In psychoanalytic theory, the most primitive, unconscious element of human personality.
Sigmund Freud believed that human personality consisted of three components: the id, the ego, and the superego. The id is the part of the personality that includes such basic biological impulses or drives as eating, drinking, eliminating wastes, avoiding pain, attaining sexual pleasure, and aggression. The id operates on the "pleasure principle," seeking to satisfy these basic urges immediately with no regard to consequences. Only when tempered through interaction with the ego (reality) and superego (conscience) does the id conform to what is considered socially acceptable behavior.

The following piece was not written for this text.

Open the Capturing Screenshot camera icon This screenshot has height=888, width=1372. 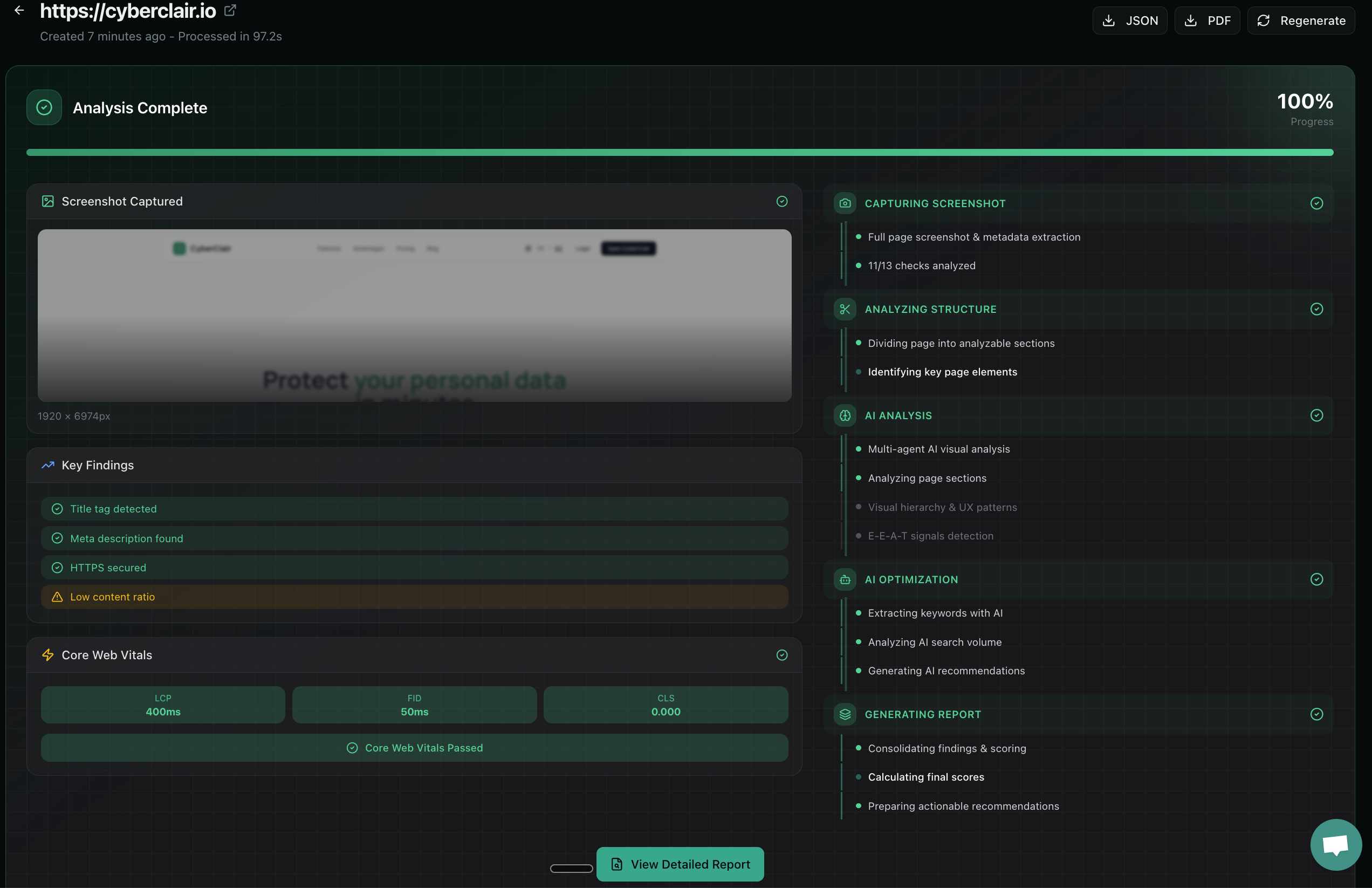[845, 203]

According to Freud, anxiety is caused by the conflict between the id's powerful impulses and the modifying forces of the ego and superego. The more id-driven impulses are stifled through physical reality or societal norms, the greater the level of anxiety. People express their anxiety in various ways, including nervousness, displaced aggression, and serious anxiety disorders. Healthy personalities are those that have learned to balance the id, ego and superego forces.
Atkinson, Rita L.; Richard C. Atkinson; Edward E. Smith; and Ernest R. Hilgard. Introduction to Psychology. 9th ed. San Diego: Harcourt Brace Jovanovich, 1987.
Zimbardo, Philip G. Psychology and Life. 12th ed. Glenview, IL: Scott, Foresman, 1988.